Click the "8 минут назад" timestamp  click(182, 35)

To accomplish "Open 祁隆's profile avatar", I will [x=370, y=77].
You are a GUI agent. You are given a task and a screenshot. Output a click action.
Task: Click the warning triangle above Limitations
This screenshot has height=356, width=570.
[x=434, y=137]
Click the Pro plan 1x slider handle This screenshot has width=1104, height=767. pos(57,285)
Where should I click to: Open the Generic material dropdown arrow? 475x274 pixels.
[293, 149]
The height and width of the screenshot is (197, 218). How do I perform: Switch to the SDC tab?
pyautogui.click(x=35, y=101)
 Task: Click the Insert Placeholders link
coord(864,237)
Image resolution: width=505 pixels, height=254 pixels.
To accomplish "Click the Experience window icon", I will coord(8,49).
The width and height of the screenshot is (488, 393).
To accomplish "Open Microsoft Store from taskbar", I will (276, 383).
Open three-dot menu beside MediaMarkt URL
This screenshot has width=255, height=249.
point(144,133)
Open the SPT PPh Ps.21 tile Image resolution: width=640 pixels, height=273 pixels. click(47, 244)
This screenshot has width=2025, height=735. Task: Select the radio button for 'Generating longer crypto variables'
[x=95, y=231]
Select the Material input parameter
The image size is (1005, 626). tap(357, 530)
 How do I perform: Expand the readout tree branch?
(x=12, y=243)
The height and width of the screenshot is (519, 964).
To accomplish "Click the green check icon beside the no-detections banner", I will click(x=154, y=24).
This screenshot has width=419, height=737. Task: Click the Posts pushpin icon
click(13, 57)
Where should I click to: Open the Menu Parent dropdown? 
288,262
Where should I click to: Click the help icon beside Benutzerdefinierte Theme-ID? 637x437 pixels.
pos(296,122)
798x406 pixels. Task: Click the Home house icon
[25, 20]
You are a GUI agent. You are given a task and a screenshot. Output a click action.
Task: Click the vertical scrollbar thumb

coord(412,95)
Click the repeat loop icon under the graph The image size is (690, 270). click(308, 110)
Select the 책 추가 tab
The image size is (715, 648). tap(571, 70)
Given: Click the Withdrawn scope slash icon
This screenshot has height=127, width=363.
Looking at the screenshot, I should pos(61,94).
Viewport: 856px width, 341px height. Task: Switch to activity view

> _EXERCISE OBJECTIVE_: Reproduce exactly the section above that begins at the line containing "Image resolution: width=505" and ends at the line containing "Open three-dot menu beside MediaMarkt URL", leaving out all other lines.

> _SOLVED EXERCISE_:
Image resolution: width=505 pixels, height=254 pixels.
To accomplish "Click the Experience window icon", I will coord(8,49).
The width and height of the screenshot is (488, 393).
To accomplish "Open Microsoft Store from taskbar", I will (276, 383).
Open three-dot menu beside MediaMarkt URL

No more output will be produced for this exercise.